When I honed in on my fear, I found at the root a desire to protect my wellbeing and that of my family and friends. This isn’t a negative thing — it’s not bad to want to remain unharmed and protected. What is bad is when I confuse the prioritization of my essential needs with that of my comfort. As Americans specifically, there’s a level of entitlement that comes with the turf. If someone threatens the level of comfort we’re accustomed to, fear creeps in and we pull back.
A fear of lack, of the unknown, tells us that we should keep our resources for ourselves because they might just run out.
As Henri Nouwan writes in Reaching Out, "Creating space for the other is far from an easy task. It requires concentration and articulate work ... Indeed, more often than not rivalry and competition, desire for power and immediate results, impatience and frustration, and most of all, plain fear make their forceful demands and tend to fill every possible empty corner of our lives" (p.49-50). We view our resources — our time and material possessions — with strained eyes in order to convince ourselves there is nothing left to give.
One of the goals of the training I attended was to create muscle memory when faced with frightening situations.
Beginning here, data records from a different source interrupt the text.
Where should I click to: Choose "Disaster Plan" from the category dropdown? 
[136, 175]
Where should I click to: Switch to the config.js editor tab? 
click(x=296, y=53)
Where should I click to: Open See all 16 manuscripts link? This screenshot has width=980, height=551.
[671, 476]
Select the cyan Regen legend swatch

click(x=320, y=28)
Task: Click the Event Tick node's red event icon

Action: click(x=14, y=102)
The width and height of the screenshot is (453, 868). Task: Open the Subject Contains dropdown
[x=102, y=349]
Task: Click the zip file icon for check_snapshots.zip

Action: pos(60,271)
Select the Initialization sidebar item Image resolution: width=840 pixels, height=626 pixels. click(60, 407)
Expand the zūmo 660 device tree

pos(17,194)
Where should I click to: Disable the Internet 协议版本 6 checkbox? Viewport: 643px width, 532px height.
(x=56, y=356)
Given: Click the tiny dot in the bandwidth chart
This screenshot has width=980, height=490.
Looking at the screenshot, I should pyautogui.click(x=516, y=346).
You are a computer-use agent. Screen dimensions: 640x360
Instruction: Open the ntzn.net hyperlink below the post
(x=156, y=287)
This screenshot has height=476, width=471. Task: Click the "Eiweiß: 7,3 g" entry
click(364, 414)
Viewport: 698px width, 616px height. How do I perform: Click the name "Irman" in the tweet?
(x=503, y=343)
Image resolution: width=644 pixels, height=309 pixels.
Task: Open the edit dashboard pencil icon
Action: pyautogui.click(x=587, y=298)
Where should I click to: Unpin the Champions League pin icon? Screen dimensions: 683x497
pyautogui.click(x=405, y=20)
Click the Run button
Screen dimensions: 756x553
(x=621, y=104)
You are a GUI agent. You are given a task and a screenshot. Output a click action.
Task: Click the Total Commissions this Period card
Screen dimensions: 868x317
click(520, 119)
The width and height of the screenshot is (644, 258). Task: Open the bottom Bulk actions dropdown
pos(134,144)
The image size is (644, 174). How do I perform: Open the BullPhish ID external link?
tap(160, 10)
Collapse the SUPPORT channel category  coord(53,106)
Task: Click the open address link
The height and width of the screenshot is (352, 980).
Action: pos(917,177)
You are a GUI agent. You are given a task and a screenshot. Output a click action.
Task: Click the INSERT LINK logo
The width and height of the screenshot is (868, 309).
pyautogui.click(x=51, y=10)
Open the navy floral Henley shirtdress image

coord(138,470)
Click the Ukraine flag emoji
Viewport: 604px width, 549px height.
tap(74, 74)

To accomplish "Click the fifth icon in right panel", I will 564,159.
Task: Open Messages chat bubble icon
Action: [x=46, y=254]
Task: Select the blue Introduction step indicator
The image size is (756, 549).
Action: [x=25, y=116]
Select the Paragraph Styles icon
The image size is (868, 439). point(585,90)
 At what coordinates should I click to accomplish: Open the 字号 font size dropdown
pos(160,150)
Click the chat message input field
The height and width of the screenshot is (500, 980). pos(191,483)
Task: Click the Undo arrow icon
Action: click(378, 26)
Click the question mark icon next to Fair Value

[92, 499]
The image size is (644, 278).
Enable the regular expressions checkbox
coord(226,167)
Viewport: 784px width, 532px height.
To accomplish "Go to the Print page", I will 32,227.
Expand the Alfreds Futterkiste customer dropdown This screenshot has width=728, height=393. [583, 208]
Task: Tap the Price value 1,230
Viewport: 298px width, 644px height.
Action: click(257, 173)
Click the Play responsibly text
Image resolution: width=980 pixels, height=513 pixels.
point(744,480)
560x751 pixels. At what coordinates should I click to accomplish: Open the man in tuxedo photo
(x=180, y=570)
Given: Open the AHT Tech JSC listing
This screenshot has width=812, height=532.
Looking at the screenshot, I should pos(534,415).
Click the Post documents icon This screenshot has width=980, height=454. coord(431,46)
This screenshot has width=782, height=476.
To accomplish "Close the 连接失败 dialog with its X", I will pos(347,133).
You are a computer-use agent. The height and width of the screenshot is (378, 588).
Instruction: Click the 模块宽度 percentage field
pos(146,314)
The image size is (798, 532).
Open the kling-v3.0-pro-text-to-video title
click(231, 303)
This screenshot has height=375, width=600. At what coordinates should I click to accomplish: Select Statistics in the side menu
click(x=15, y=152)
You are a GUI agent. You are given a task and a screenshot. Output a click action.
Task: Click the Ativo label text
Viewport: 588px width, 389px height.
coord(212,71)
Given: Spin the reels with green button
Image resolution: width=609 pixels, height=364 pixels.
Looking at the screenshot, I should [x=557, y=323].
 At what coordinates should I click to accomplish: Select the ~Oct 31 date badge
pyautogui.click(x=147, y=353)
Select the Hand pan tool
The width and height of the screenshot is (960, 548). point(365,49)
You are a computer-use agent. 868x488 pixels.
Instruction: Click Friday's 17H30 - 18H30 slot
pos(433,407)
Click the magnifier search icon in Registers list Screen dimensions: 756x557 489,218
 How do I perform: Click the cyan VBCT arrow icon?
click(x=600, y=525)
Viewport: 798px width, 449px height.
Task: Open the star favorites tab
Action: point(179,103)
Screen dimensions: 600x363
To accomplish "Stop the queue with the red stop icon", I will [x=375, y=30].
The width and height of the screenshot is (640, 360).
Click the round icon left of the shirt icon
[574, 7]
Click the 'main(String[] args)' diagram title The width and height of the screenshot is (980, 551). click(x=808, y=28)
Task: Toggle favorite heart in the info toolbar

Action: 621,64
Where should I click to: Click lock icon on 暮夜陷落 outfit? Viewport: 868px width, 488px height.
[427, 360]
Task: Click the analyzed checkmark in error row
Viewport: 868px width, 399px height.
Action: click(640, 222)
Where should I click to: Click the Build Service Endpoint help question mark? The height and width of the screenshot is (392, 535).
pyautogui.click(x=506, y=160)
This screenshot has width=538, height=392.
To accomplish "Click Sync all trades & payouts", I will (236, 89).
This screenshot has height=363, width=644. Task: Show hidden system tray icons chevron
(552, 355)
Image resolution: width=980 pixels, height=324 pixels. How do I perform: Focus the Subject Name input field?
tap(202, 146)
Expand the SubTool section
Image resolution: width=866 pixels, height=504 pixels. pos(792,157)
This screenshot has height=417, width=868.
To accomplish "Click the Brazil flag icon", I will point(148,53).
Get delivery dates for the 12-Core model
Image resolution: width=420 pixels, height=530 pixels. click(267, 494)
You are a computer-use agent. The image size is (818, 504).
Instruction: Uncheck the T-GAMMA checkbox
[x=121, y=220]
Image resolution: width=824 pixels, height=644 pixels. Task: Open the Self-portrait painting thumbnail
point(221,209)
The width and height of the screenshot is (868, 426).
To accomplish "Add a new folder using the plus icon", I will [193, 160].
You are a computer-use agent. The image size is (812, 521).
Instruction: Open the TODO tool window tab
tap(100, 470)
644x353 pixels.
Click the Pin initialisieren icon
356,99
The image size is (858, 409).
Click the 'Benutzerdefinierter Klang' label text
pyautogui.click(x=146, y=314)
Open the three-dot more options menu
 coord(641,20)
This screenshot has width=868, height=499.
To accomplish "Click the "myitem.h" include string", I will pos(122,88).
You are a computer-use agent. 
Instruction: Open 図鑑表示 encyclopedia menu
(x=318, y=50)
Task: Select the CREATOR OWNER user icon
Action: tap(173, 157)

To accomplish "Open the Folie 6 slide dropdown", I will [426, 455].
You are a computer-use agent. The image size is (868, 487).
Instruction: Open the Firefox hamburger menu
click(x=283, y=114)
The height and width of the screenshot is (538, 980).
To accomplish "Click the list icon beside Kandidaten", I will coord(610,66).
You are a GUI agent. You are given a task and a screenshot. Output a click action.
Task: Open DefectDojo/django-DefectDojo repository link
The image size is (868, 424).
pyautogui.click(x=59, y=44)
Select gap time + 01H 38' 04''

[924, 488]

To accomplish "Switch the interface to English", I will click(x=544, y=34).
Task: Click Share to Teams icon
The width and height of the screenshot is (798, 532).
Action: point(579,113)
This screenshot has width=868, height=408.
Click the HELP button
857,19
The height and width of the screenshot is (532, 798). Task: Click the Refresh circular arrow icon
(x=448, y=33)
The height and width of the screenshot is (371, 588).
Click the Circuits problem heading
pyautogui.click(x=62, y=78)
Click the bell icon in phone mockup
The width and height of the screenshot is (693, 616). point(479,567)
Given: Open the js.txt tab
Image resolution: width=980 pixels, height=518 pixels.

The first time a situation happened I froze up, others got angry, and some simply ran (fight, flight, or freeze is real people). But, the more the situation came up during the week, the more I was able respond appropriately. Practice allowed me to squash the panic and think logically about the situation.
As a people who long for security, giving up a piece of our comfort can be terrifying. But, the more we face our fears and intentionally decide to make room for others — to open ourselves up and care for their needs — the more natural it will become. As Henri Nouwan so eloquently puts it, "When we have become sensitive to the painful contours of our hostility we can start identifying the lines of its opposite towards which we are called to move: hospitality" (Reaching Out, p.48).